Barring drop out, prospective studies precisely identify the at-risk population, so \(P_i\) = proportion with disease in each exposure category
Samples are \(\pm\) Exposure:
- Risk D+ | E+ = \(\frac{a}{a+b} = P_2\)
- Risk D+ | E- = \(\frac{c}{c+d} = P_1\)
- Risk Ratio = Relative Risk = RR = \(\frac{P_2}{P_1} = \frac{a \cdot (c+d)}{c \cdot (a+b)}\)

RR is only meaningful in a prospective study

Retrospective: Odds of Exposure = number with exposure/ number without exposure

In a case control study, we don’t know the numbers at risk, but we do know \(P_i\) = probability of exposure in each disease category. For each category, the odds is simply the number with exposure \(\div\) number without
Samples are \(\pm\) Disease:
- Odds E+ | D+ \(= \frac{P_2}{1-P_2} = \frac{a}{c}\)
- Odds E+ | D- \(= \frac{P_1}{1-P_1} = \frac{b}{d}\),
- Odds ratio = \(\frac{a/c}{b/d} = \frac{a \cdot d}{b \cdot c}\)

Take a moment to examine the final algebraic expressions for the RR and the OR:

Typically, a \(\ll\) b and c \(\ll\) d i.e. the disease is rare, and OR \(\approx\) RR
When disease is common, the odds ratio is no longer an estimate of the risk ratio. Nevertheless, it still measures the strength of the association.
RR is only interpretable for prospective studies, but the OR is meaningful for both retrospective and prospective studies.

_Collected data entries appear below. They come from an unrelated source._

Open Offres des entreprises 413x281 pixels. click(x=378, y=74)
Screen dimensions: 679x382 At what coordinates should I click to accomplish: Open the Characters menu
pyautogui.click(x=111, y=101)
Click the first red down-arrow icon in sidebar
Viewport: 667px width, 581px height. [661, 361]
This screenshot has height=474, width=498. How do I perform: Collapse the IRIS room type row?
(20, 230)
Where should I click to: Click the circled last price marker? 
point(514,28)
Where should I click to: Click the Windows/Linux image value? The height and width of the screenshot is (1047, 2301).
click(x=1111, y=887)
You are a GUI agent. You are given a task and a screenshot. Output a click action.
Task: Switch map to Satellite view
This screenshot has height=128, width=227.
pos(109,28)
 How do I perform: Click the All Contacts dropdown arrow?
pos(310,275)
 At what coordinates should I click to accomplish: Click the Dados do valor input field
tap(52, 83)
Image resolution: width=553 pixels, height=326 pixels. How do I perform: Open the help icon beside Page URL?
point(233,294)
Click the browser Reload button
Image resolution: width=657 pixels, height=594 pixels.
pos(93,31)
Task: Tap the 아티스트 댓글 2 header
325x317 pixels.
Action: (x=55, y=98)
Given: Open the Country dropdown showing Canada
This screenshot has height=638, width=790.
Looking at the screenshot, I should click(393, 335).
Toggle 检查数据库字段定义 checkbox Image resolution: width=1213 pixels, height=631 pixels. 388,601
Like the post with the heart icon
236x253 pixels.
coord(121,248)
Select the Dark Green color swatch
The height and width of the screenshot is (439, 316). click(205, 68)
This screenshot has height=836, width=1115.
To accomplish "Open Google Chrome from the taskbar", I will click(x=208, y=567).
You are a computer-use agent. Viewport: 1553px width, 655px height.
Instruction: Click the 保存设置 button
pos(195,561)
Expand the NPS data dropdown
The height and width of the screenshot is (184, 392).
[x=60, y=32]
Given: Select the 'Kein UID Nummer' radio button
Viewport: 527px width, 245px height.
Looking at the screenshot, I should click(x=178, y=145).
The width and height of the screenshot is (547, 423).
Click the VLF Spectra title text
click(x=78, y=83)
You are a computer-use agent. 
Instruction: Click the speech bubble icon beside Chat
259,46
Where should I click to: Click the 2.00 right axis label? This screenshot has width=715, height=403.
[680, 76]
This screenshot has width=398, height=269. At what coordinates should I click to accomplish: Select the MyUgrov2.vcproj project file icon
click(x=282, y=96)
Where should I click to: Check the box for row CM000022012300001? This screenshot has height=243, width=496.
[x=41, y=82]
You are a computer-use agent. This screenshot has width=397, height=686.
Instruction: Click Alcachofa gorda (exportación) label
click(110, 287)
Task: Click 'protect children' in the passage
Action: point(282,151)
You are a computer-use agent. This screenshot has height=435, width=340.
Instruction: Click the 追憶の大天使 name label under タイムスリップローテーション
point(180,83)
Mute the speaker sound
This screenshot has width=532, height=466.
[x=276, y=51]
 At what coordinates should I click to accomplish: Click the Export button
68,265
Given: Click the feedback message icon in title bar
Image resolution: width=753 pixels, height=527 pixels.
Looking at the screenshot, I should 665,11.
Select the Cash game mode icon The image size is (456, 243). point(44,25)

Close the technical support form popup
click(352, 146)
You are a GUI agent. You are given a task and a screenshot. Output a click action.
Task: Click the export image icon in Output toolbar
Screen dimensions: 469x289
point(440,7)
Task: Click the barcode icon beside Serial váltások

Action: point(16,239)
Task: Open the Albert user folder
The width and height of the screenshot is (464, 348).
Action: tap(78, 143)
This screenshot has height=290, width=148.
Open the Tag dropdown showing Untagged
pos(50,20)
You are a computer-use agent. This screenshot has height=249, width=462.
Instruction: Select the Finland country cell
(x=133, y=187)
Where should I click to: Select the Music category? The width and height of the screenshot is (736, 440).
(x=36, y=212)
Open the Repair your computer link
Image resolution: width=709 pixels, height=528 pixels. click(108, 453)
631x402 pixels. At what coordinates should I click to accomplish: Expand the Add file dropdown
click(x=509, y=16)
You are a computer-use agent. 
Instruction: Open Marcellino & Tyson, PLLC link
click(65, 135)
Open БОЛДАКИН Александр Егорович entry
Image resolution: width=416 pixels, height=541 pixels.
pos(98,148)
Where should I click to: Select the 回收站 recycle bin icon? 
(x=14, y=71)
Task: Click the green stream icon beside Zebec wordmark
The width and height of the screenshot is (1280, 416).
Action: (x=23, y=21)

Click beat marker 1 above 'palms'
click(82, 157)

Some caveats for those who wish to avoid common mistakes:

Plan for dropouts
- Drop-out rate very study-specific: Sample size is based on number who complete the study, so allow for anticipated drop-out. If necessary, consult published studies and experienced colleagues or allow for generous estimates.
Don’t confuse standard deviations and standard errors
- According to the CLT, with repeated sampling of a random variable x in a sample of size n, the sample mean is normally distributed with SEM = \(\frac{s}{\sqrt{n}}\).
There are more complex study designs, but they generally follow exactly the same principles e.g.
- Equivalence trial - \(H_0\): experimental treatment is no better or worse than standard
- Superiority trial - experimental treatment is better than standard
- Non-inferiority trial - experimental treatment is not worse than standard
With a non-inferiority trial:
- \(H_0\): Success % on standard treatment is better than experimental treatment by at least \(\delta\) = non-inferiority limit. \(P_s \geq P_e + \delta\)
- \(H_1\): Success % on standard treatment is worse than \(P_e + \delta\) i.e. H₁: \(P_s – \delta \lt P_e\)
Once you’ve defined the non-inferiority limit \(\delta\) (i.e. how close \(\equiv\) same), sample-size calculations are still based on the binomial distribution or its normal approximation, except that areas under the probability density curve must be calculated for different regions and summed. For details, see Julious SA. Estimating Samples Sizes in Clinical Trials. CRC, 2009.